The perforations in the poles make it easier to climb the poles, & at the same time, they cut down on the load that the line supports have to carry. The high expense of transporting these kinds of electric poles is the primary challenge associated with their use because of the heavyweight of the poles themselves. Therefore, in order to save the high expense of shipping, such poles are often constructed at the location where they will be used.
Steel Tubular Electric Pole
Steel tubular poles have a substantially higher load bearing capability than wooden poles and concrete poles. These poles will last longer if adequate maintenance is performed. However, because to the high cost, the usage of this pole is steadily reducing. These poles are utilised in low & medium current 400/230 volt systems. These poles are also used in 11 KV H.T. lines. In certain circumstances, like as a 33 KV system, employ these poles.
Types of Steel Tubular Electric Pole
Tubular poles are classified into two types:
1). Swaged Pole
2). Stepped Pole
1). Swaged Pole
Swaged Tubular Poles are made using high-grade raw materials such as MS steel and sheets throughout the manufacturing process. The reason that this pole is swaged as opposed to simply linked gives it an advantage in terms of its strength and stability. Because of the adaptability of steel, these poles may be used for a broad variety of applications in the commercial, residential, and municipal sectors. Architects, engineers, and design experts can employ them.
Installation times may be kept to a minimum because to the product’s durability and strength, in addition to its lightweight and maintenance-free structure, which helps keep expenses for shipping down.
Swaged poles are constructed using tubes of exceptional quality that are either welded or seamless and are cut to appropriate lengths before being swaged and linked together. The term “swaged poles” refers to a variety of lighting fixtures, such as single- and double-hanging light poles, as well as traffic light poles and street light poles.
The ERW welded tubes are cut to the appropriate lengths and then swaged and connected together to create swaged poles.
2).

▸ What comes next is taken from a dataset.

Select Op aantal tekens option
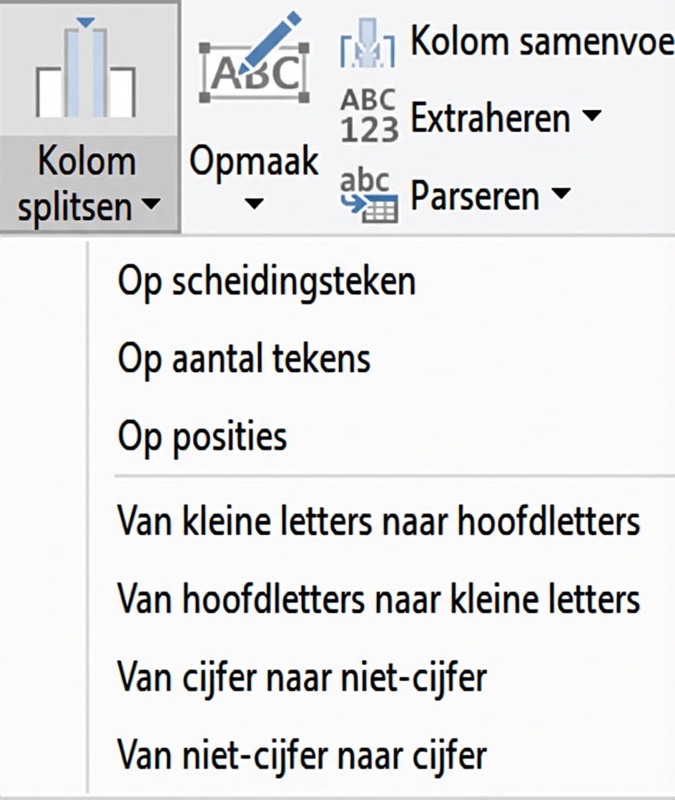 pos(243,359)
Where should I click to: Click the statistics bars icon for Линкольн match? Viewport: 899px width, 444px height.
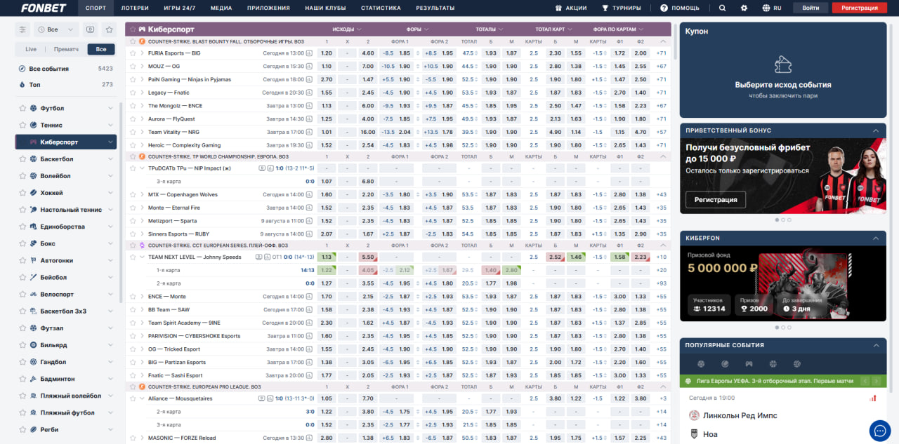point(873,398)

Stepped Pole
The production of Stepped Poles makes use of an unique hot-swaged joint technique. The application of heat to pipes of greater diameter in order to fuse them together with pipes of smaller diameter results in very strong pipe junctions.Â
The joints are completely impermeable, and the whole pole is able to keep its strength over its full length. Because there is no requirement for welding, the joints will not become less secure over the course of their lifetime.
Rail Electric Pole
As rail poles have the highest possible strength, they also have the highest possible cost. The weight is likewise greater, and as a result of this weight component, the cost of transportation, loading, and unloading is also more.

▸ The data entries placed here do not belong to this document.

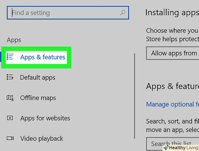Viewport: 199px width, 151px height.
Task: Click the Apps for websites icon
Action: [10, 118]
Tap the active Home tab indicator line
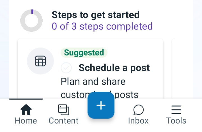This screenshot has height=132, width=202. (26, 99)
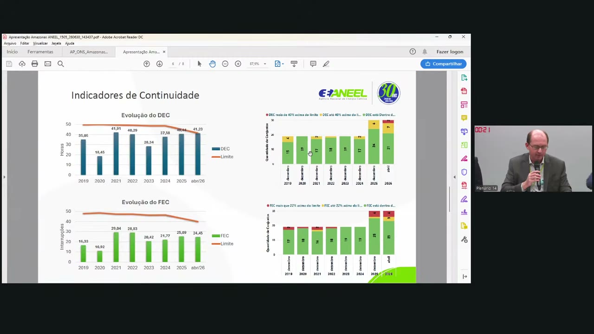Image resolution: width=594 pixels, height=334 pixels.
Task: Open fit page options dropdown
Action: point(279,64)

This pole is not used for the line that operates at 400/230 volts. Rail poles are used for both the 11 KV & 33 KV systems. The rail poles that are used in overhead lines typically come in four different sizes.
- 30 kg/m
- 37 kg/m
- 45kg/m
- 52 kg/m
11 KV systems typically use rail poles that weigh 45kg/m, and in 33 KV systems, use rail poles that weigh either 45kg/m or 52 kg/m. The length of the various sizes of rail poles ranges from 9 m to 13 m in length.
At least one coat of red oxide is applied to each rail pole before it is used for rail transportation.
The longevity of the pole may be improved by applying a tar layer to the lower portion from the ground up to a certain height above it.
The rail pole’s ability to support loads in a vertical direction is greater than its capacity to support loads in a horizontal direction.